Screenshot grounding data
● ● ● ● ● ● ●

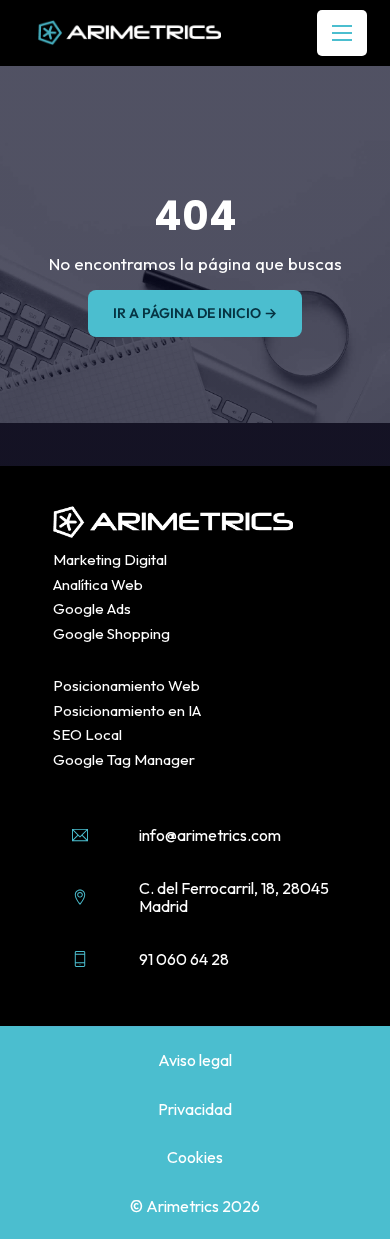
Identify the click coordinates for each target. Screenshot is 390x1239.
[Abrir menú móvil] (342, 33)
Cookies (195, 1157)
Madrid (163, 906)
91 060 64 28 (184, 959)
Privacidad (195, 1109)
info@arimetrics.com (210, 835)
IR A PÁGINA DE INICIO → (195, 313)
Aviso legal (195, 1060)
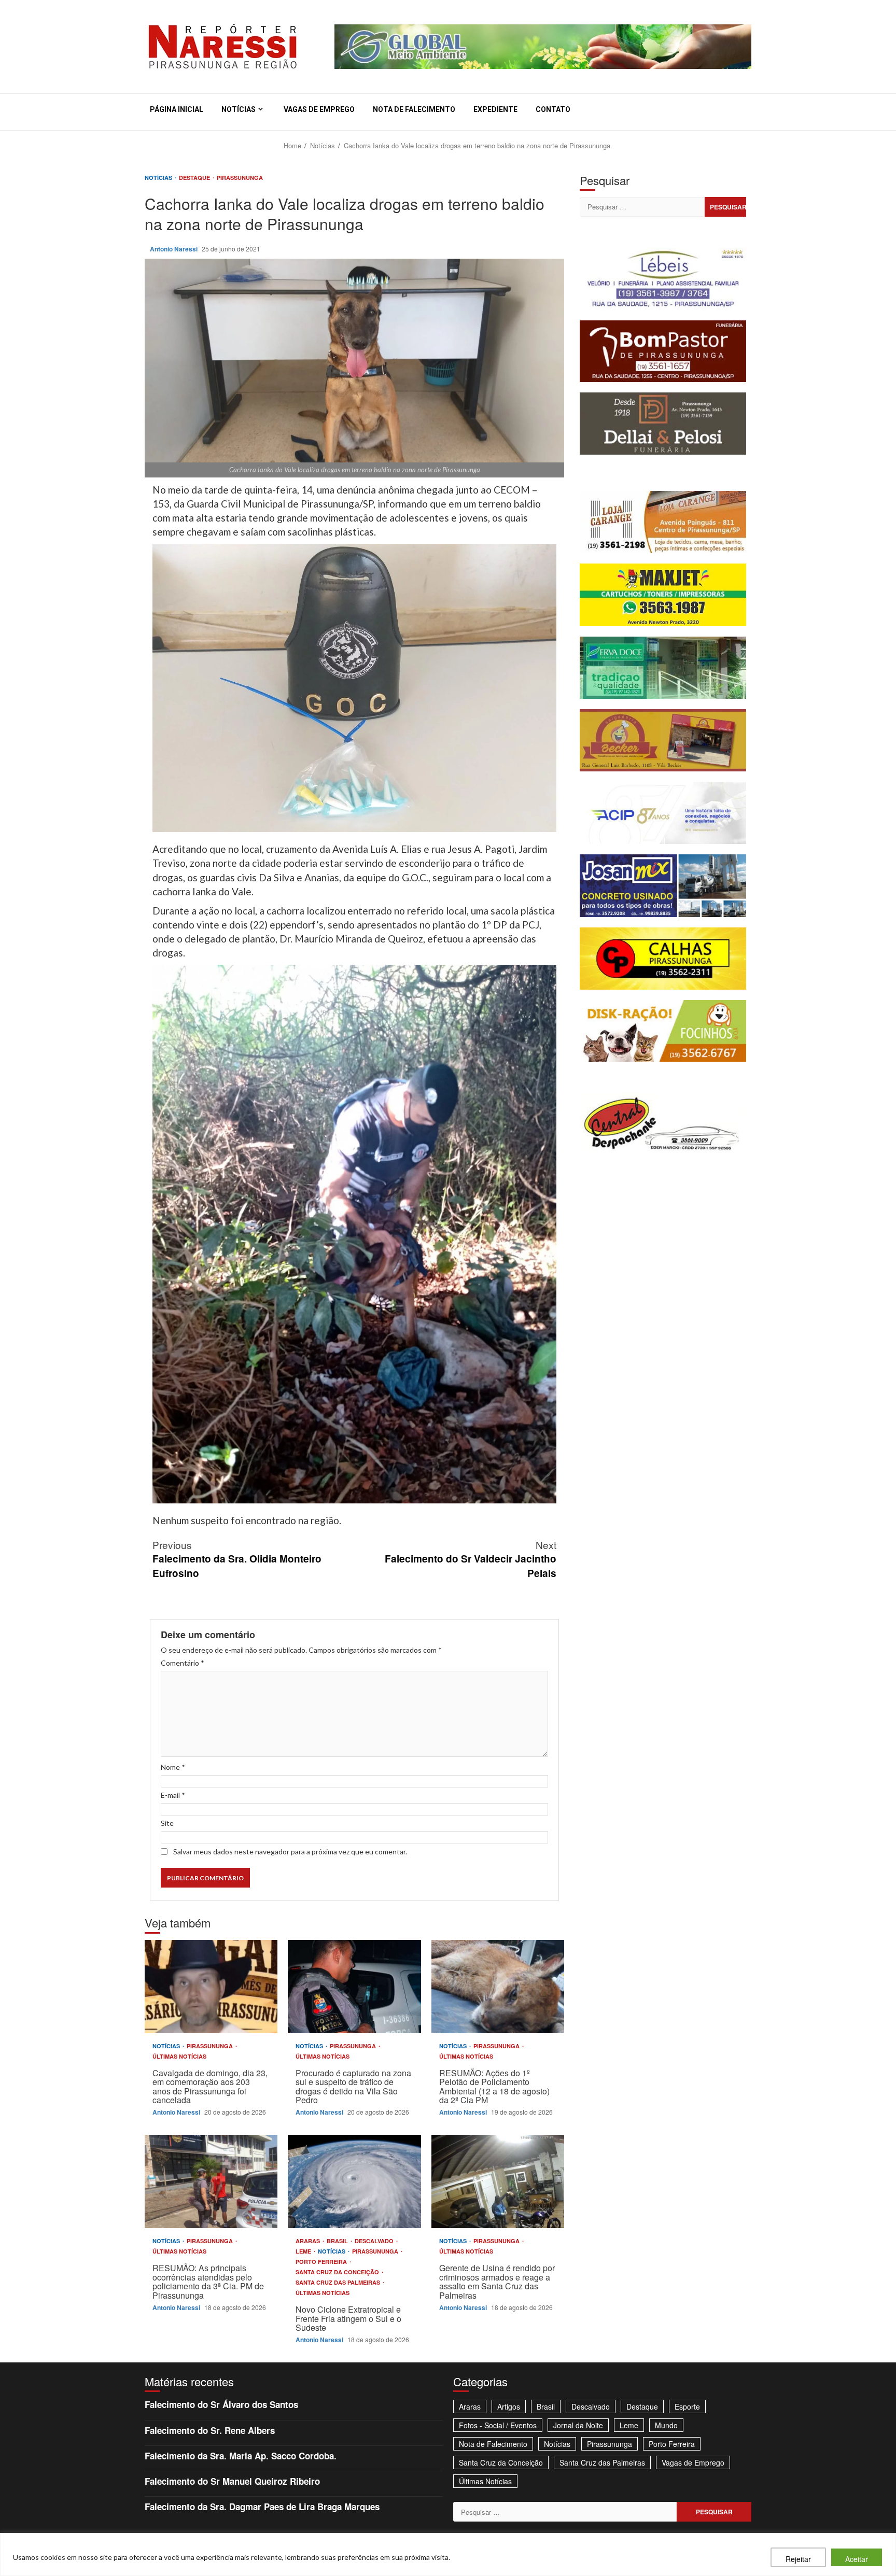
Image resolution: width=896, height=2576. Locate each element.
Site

● ● ● ● ● ● ●

**Work request:** Should the entries hold any pictures, please omit those and print the remaining text exactly.

**Task result:**
Identify the click coordinates for each target. Screenshot is 390x1239.
[Abrir menú móvil] (342, 33)
Cookies (195, 1157)
Madrid (163, 906)
91 060 64 28 (184, 959)
Privacidad (195, 1109)
info@arimetrics.com (210, 835)
IR A PÁGINA DE INICIO → (195, 313)
Aviso legal (195, 1060)
Image resolution: width=896, height=2576. Locate each element.
Site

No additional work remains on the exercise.